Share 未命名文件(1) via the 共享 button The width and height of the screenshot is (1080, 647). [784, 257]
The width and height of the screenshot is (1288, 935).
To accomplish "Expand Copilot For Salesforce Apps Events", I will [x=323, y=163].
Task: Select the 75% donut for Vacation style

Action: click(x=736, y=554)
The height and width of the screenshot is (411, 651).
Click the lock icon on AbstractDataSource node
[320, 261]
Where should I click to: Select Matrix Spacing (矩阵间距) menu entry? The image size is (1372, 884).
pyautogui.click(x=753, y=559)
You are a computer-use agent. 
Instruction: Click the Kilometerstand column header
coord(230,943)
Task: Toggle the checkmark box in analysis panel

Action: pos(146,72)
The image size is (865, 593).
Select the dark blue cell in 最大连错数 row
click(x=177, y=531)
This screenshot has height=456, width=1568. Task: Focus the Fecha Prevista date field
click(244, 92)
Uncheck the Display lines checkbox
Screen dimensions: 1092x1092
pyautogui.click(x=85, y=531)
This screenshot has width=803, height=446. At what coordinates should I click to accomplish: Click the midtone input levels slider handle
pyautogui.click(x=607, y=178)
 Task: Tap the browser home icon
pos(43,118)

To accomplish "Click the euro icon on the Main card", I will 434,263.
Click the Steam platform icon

■ WHAT NEEDS TO BE DONE
Please retype every item above word for word, keeping each line in its original order.

■ ANSWER IN FULL
Share 未命名文件(1) via the 共享 button The width and height of the screenshot is (1080, 647). [784, 257]
The width and height of the screenshot is (1288, 935).
To accomplish "Expand Copilot For Salesforce Apps Events", I will [x=323, y=163].
Task: Select the 75% donut for Vacation style

Action: click(x=736, y=554)
The height and width of the screenshot is (411, 651).
Click the lock icon on AbstractDataSource node
[320, 261]
Where should I click to: Select Matrix Spacing (矩阵间距) menu entry? The image size is (1372, 884).
pyautogui.click(x=753, y=559)
You are a computer-use agent. 
Instruction: Click the Kilometerstand column header
coord(230,943)
Task: Toggle the checkmark box in analysis panel

Action: pos(146,72)
The image size is (865, 593).
Select the dark blue cell in 最大连错数 row
click(x=177, y=531)
This screenshot has height=456, width=1568. Task: Focus the Fecha Prevista date field
click(244, 92)
Uncheck the Display lines checkbox
Screen dimensions: 1092x1092
pyautogui.click(x=85, y=531)
This screenshot has width=803, height=446. At what coordinates should I click to accomplish: Click the midtone input levels slider handle
pyautogui.click(x=607, y=178)
 Task: Tap the browser home icon
pos(43,118)

To accomplish "Click the euro icon on the Main card", I will 434,263.
Click the Steam platform icon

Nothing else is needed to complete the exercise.